The 24% rise in Lloyds Banking Group shares this year following the 85% rise in 2012 shows the bank's return to the private sector and the resumption of dividends is getting closer, shareholders have been told.
As the bank's shares hit a two-year high of 61p yesterday, chairman Sir Win Bischoff told the annual meeting in Edinburgh the prospects of a sale of the taxpayer's 39% stake have improved with the bank's return to profit, and dividends will be restarted "as soon as we are able". He added: "We fully understand the difficulties their absence is causing shareholders."
But he said the timing could now be affected by "regulatory requirements" on capital which was prompting the bank, like RBS on Tuesday, to seek shareholder approval for the potential future issue of convertible instruments.

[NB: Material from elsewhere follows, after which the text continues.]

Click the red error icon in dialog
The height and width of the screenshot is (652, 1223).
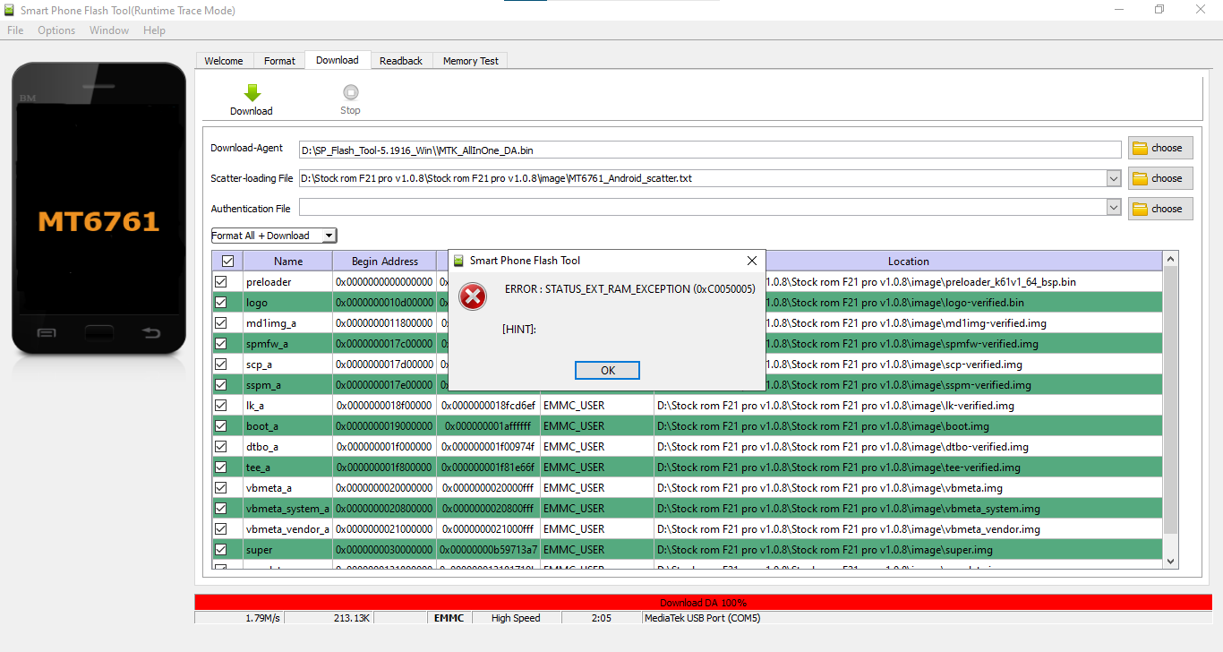(473, 296)
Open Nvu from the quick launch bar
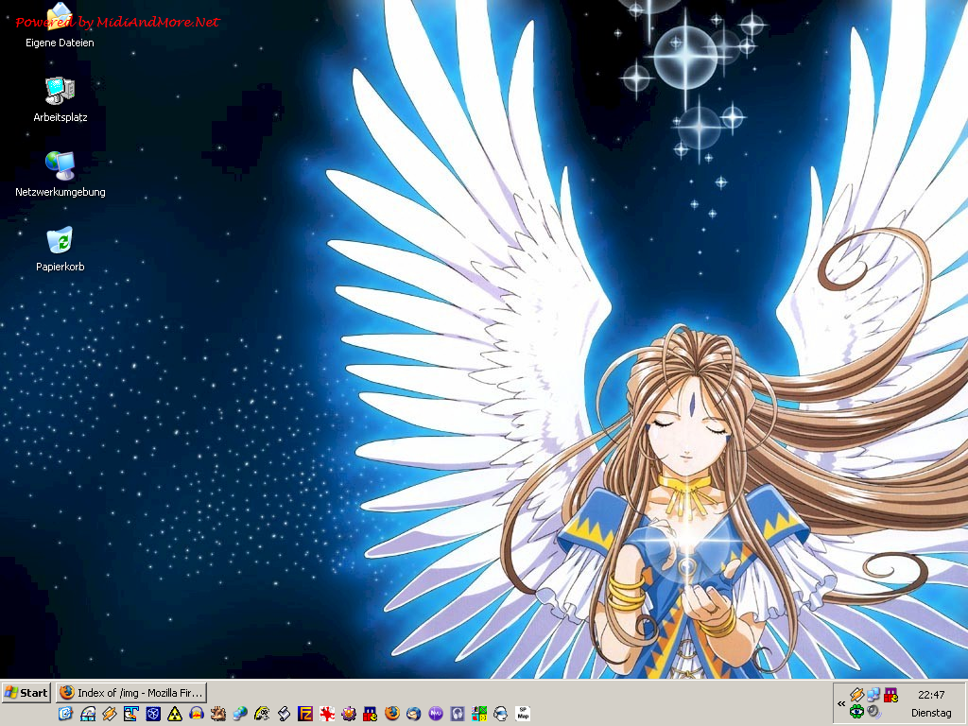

Sir Win, presiding for the last time ahead of his retirement, said: "We remain committed to operating as a wholly privately owned group, which is profitable, self-supporting and dividend paying."
On the flotation of the 630 TSB branches, including 180 in Scotland, following the collapse of the sale to the Co-op, the chairman said the bank had "maintained this option throughout the process in order to ensure best value for our shareholders and certainty for customers and colleagues", and the new bank would be an "effective challenger in the UK's retail banking industry".
Antonio Horta-Osorio, the chief executive, said the bank was ahead of plan in its three to five-year turnaround, and had been rated best in the high street for customer service in a major survey.
He said the 24% share price uplift compared with a 13% rise in the FTSE 100 so far this year, adding: "I accept this is still a long way from the bank's historic share price, but it does demonstrate we are heading in the right direction and our strategic plan is getting results."
The chairman said last year's performance justified Mr Horta-Osorio's "annual performance reward of £1,485,000" which was, however, payable in shares and deferred for five years. He said the board was "extremely mindful both of the economic outlook and of the views of shareholders", and that despite substantially better results, the bonus pool had been reduced in 2012 by 3%, and the long-term incentive plan had not paid out for the fourth successive year.
But small shareholders appeared no more satisfied than in the past over the share of the bank's returns being taken by management.
David Harrison said bonuses of 25% were "appallingly high" and the money could have been used to pay back the Government and speed up the return of dividends.
Sir Win said bonuses had cost £1.2 billion over three years, but hoped that once dividends resumed "this whole question will not have quite the same relevance".
Shareholder Keith Elliott said he had evidence the bank was working with the insolvency industry, passing on inside information about customers, and "plundering com-panies using underhand tactics". He cited a decision by RBS to ensure firms appointed by the bank to conduct reviews were not then able to accept an administration appointment, to avoid conflicts of interest, and asked whether Lloyds would now adopt the same policy.
"We will consider the point you made, I don't know what the procedure is," Sir Win responded.
Mr Horta-Osorio told another shareholder the bank no longer had more than 200 subsidiaries listed in tax havens, as the recent press report identifying such activities related to 2011, since when Lloyds had actively closed many such entities, and it expected to hold no more than 15 in the future.